Shutting Down Differences — Another Bad Idea

From: L. Michael Hall
2021 Neurons #45
July 23, 2021
How Self-Actualization
Can Save Politics #7

Another Really Bad Idea

Who likes disagreements? Hardly anyone. But it happens and it happens all the time. It is part and parcel of life. It happens also at the highest levels among the most intelligent— after all, that’s how science works. We propose a hypothesis, we design and run tests, we give a detail account of the protocol that we used so others can also test it. If they get similar results, that helps to confirm the hypothesis. If not, it helps us figure out what made the difference so we can tighten up the protocol, change the hypothesis, refine the model, etc. Presenting your idea about how you think it is valid is how knowledge grows.

But today the far left of the Democratic party has become highly authoritarian and have adopted policies that are designed to shut down debate and differences. All around the US, college campuses forbid conservative speakers, boycott them, conduct protests against them. What is this? What is so scary about having an open discussion so people can hear all sides?

Now the social media tech. giants have gotten into the game. Facebook, Google, and Twitter are now monitoring your speech and shutting it down if it disagrees with their opinions. They use so-called fact-checkers, but they are checking if your presentation fits their favored facts. And because they even shut down the former President, nobody is protected from their authoritarian approach.

This past week, current President Biden became the latest person to jump on the bandwagon of killing free speech. He justified it by calling anyone or anything that he disagrees with “misinformation.” Then he condemned it in the strongest language saying “it is killing people.” As if that was not enough exaggeration and awfulizing, he said it was the worst thing since the Civil War. Now, yes, perhaps all of this is dementia eating away at his brain. But if not, then he has become the first President to stand a stand against the First Amendment of the Constitution which protects free speech.

In a democracy where there is free speech and where we trust that in the marketplace of ideas, the best ideas will — over time— win out, we are willing to hear each other out. We are willing to listen to all sides and let critical thinking have its day. But the post-modernists and the socialists have a better idea— Crush those who disagree; Prevent their voices from being heard; and Pass laws to prevent them from having free access to social media.

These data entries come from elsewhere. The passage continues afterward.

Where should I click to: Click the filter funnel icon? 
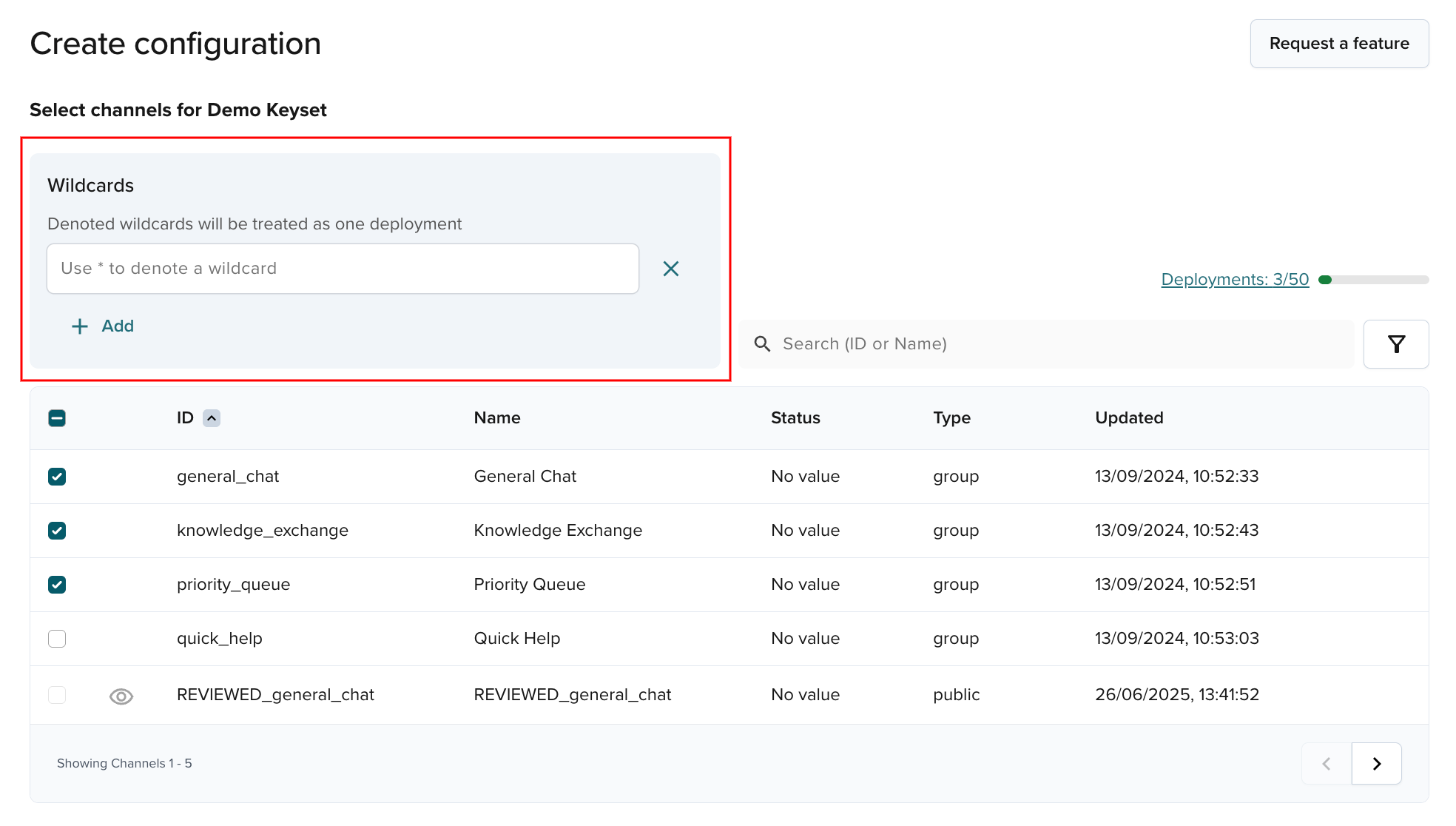point(1396,344)
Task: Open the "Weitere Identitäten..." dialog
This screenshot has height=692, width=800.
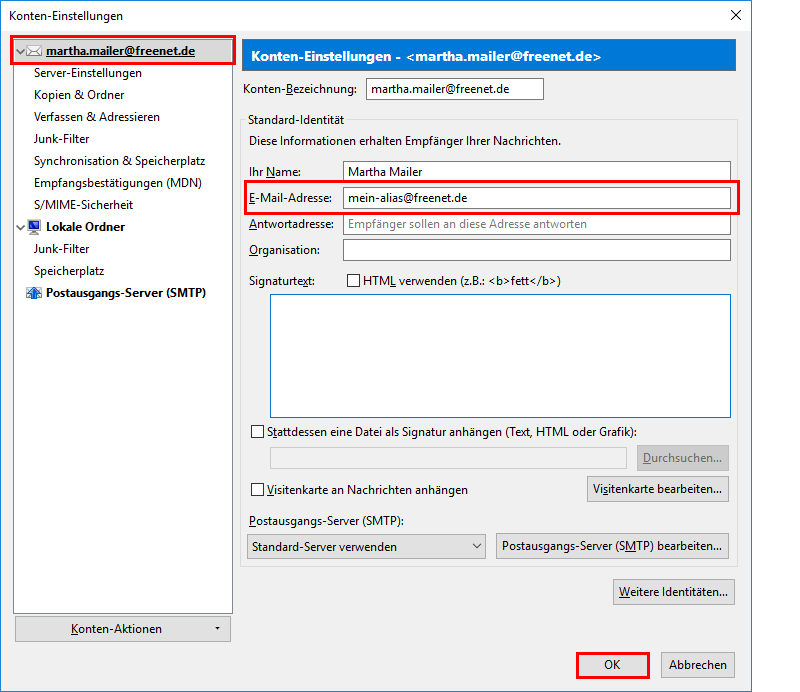Action: (x=673, y=592)
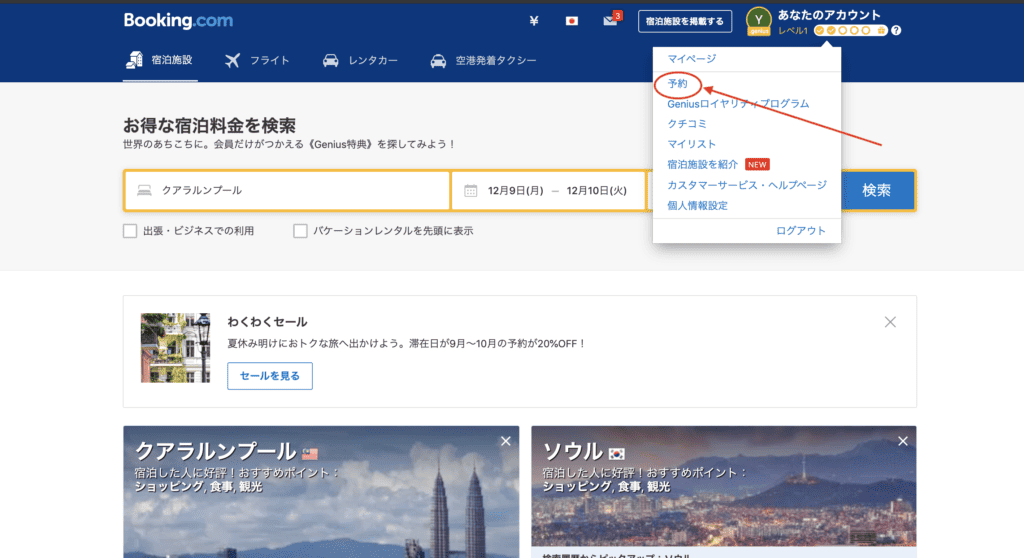Click the Genius account avatar
The height and width of the screenshot is (558, 1024).
tap(760, 21)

But that “better idea” is actually a really, really bad idea. It stems, first of all, from the arrogance that they know better. They label anything they disagree with “misinformation” so that they can cut off open debate and conversation. They then over-exaggerate and catastrophize that it is “killing people” and “the worst thing since the Civil War”— Is anyone else hearing a lot of cognitive distortions in any of this?

I have a question: Who is afraid of differences and open debate? Those who have ideas which cannot stand up to scrutiny, that’s who! Those who do not know how to use critical thinking to test the validity of ideas. Those who easily get their feelings hurt and consider disagreement with their precious ideas a form of abuse or attack or insult. They even talk that way. They use such phrases as “verbal abuse.” And many of them actually believe that words can hurt them!

Now if they knew even a tiny bit about NLP, they would know that words are just words, symbols by which we convey meanings, and the each person is the meaning-maker. The meaning that arises is the meaning that any given person creates. So actually, these over-sensitive ones are abusing themselves with the words. But, of course, by projecting this out onto others, they play the victim game (more cognitive distortions).

When you know that “the map is not the territory” then any map — any word, phrase, or idea— is just that. It is someone’s mental map. It may accurately describe things; it may not. But it is just a thought, just an idea. And because we all operate from different maps, there will always be differences — differences you cannot legislate away, try though you may. And that’s why it is a really, really bad idea to try to shut down conversations about differences. For that social media, colleges, universities, and even the president ought to be ashamed.

A really, really good idea, and the one that fits for intelligent people in an open democracy, is to let the differences among us be heard and debated in open forums. Let there be freedom of speech for all.